Now let’s talk about music. Here’s a simple, and similar, way to add music to your home school. Choose a composer and linger with him or her for several weeks. Play that composer’s music often. You might play it as background music during lunch or as a playlist in the mornings to let all the kids know that they need to be finishing up what they’re doing and gathering for school work. You could play it in the car as you run errands. You get the idea, just play that composer’s music often—not incessantly, but often—and mention the composer’s name as you do, so your students begin to relate that name with the music they are hearing.
Then once a week, sit down and do a focused listening time with one of that composer’s pieces. Tell your students the piece’s name, then listen closely and respond. They might make up a story to go with the music. They might draw a picture to go with the music or make up a play that goes with it or move to the music or listen for loud parts and soft parts. You get the idea. Just offer them an opportunity to respond.
And just like art, stick with that one composer for several weeks. Each week have a focused listening time that features a different piece by that composer. After several weeks, your students (and you) will have a good feel for that composer’s style. If you want to include a biography on that composer sometime during those weeks, feel free to do that too.
You can find albums of specific composers’ music online. We also have some music portfolios that feature a couple of albums and biographies that you can use. That link will be in the notes too.
So that’s art and music. Spread them out over the week to add variety and keep things manageable. So maybe you’ll do your picture study—look and describe and look again—on Mondays. And maybe you’ll do your focused listening time on Wednesdays. Remember, you can play that composer’s music all during the week, but do that focused listening just once a week.
And then you can add poetry on Fridays, if you want to. This one is probably the easiest of the three, so don’t be intimidated. Here’s what you do: read a poem out loud and enjoy how the author used words. That’s it. No analyzing, no dissecting. Just enjoy it together.
If you want to focus on one poet for several weeks, you can do that. Or you can just grab a book of poems and choose one to share each week—maybe a seasonal poem or a nature poem or a funny poem or a poem that tells a story. See what you’re feeling like on that particular day, and read a poem that fits. It’s up to you.
If you’re not sure where to start, here’s a great collection that I’ve used for years: Favorite Poems Old and New, edited by Helen Ferris. There are hundreds of poems in here to choose from and enjoy. Or you don’t have to get a book; use one of the many poetry websites online.
If you want to focus on one particular poet, we have some easy-to-use collections that also give a short, interesting biography about that poet; so that’s another resource that’s available.
Now, reading a poem aloud is probably not going to take five minutes. So if you want to, you could also invite your students to draw a picture of the poem (if it lends itself well to that) or to act out the poem (if it’s a story poem). You could even memorize a poem together. It’s up to you how far you want to take this, but it starts by simply reading a poem aloud once a week. You can do that. And your students’ minds will be enriched by hearing that powerful and lovely use of words.
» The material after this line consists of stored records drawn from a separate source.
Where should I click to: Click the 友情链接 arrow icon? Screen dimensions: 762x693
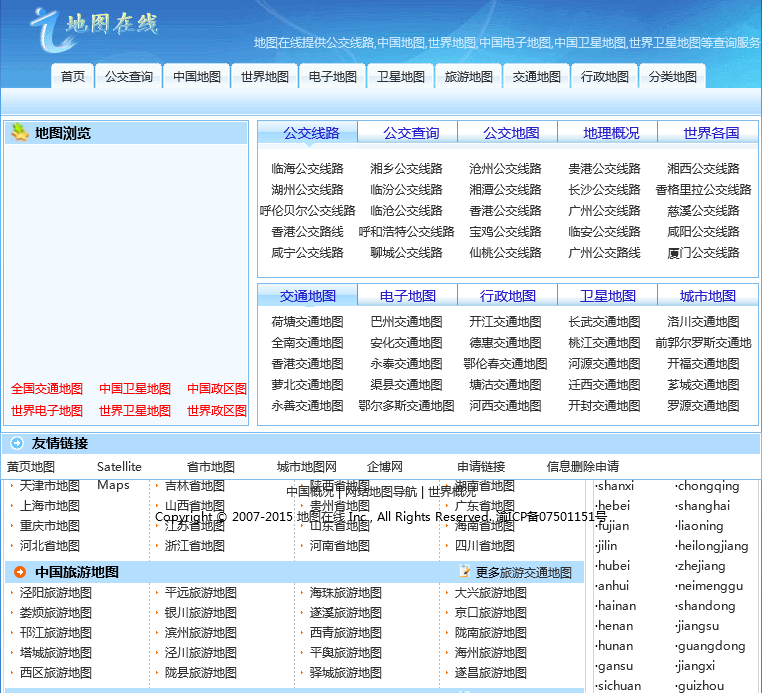pos(17,443)

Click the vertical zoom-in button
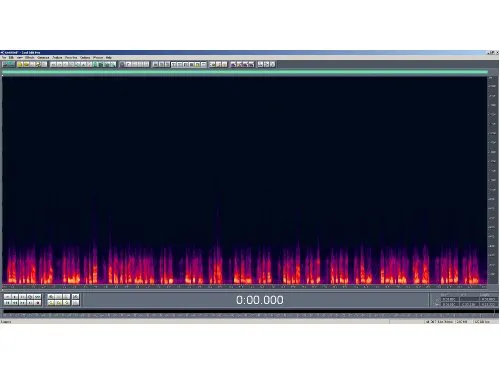pos(75,297)
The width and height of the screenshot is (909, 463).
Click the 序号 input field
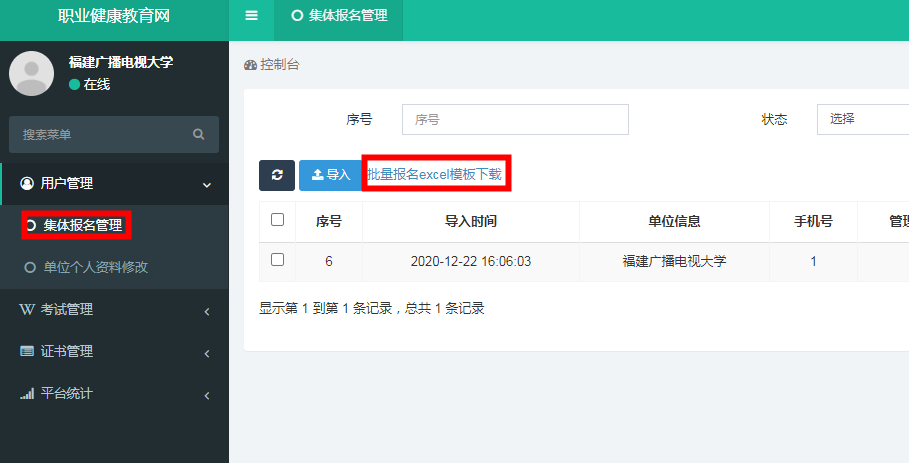(515, 119)
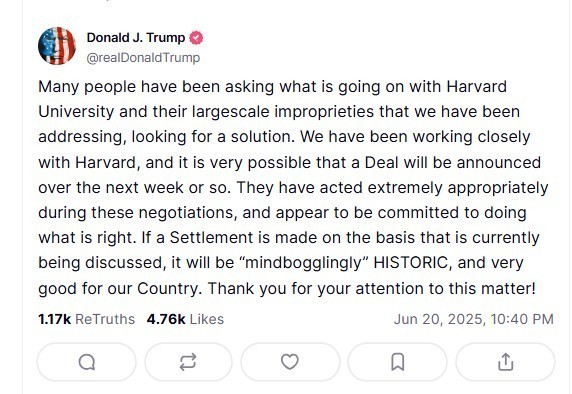Click the pink verified checkmark badge
Image resolution: width=572 pixels, height=394 pixels.
tap(196, 38)
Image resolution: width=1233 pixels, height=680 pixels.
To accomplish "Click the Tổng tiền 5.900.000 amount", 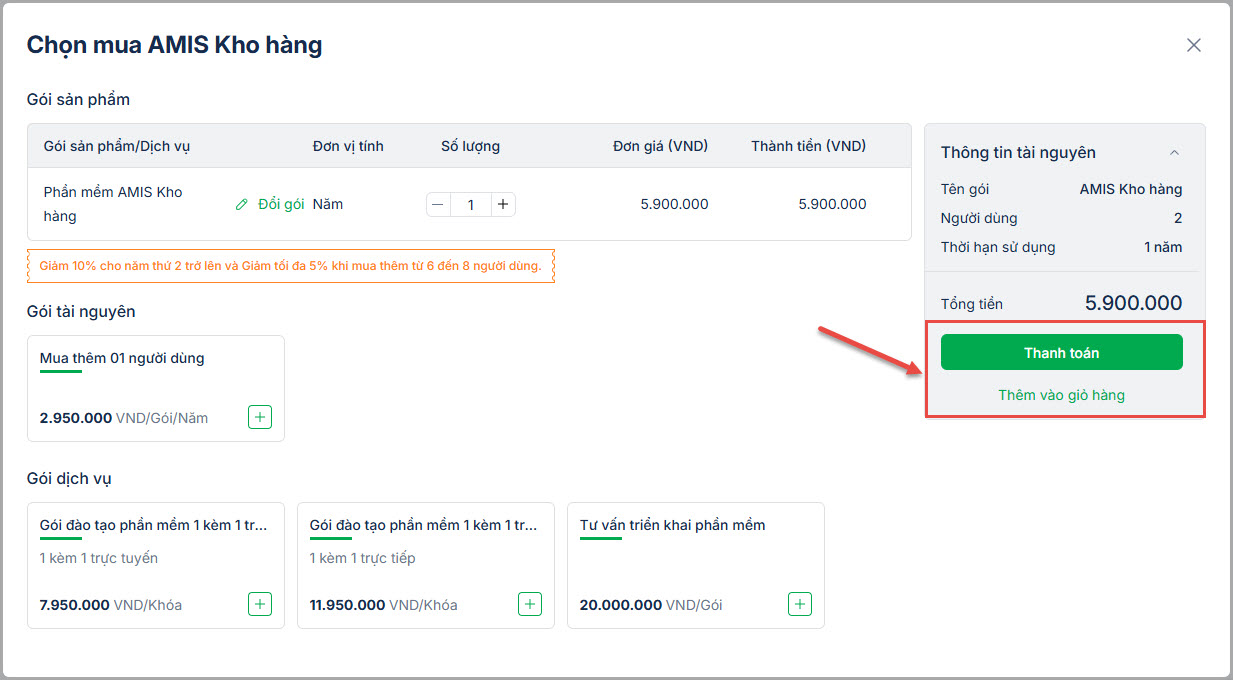I will coord(1133,303).
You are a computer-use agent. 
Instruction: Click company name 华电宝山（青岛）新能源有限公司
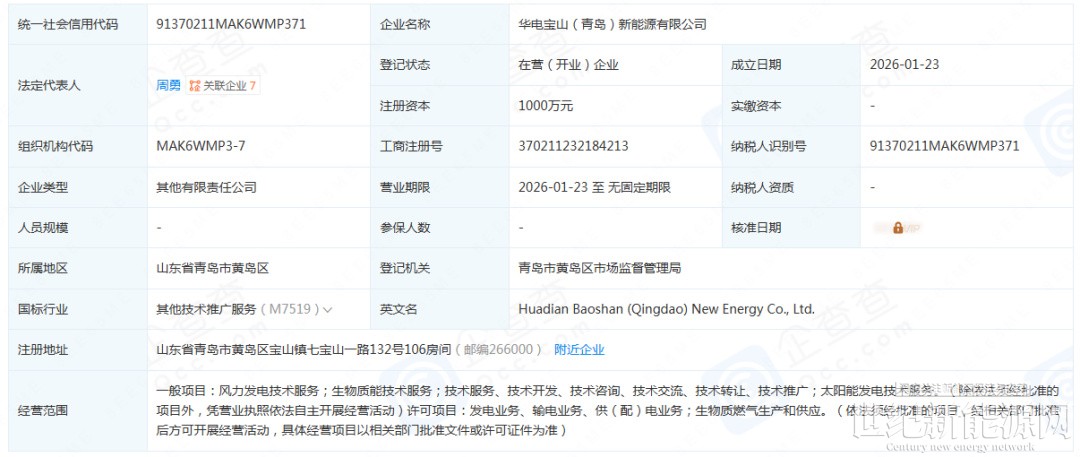[x=612, y=24]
So there you have it: simple ways to enrich your homeschool experience. Do a picture study on Mondays, a focused music listening time on Wednesdays, and read a poem aloud on Fridays. Or use whatever days of the week fit your family best. And the best part is that you can do this with all of your students together, no matter their ages or grade levels.
It takes only five minutes, three times a week, and I think you’ll be surprised at how much you all enjoy those simple, enriching touches.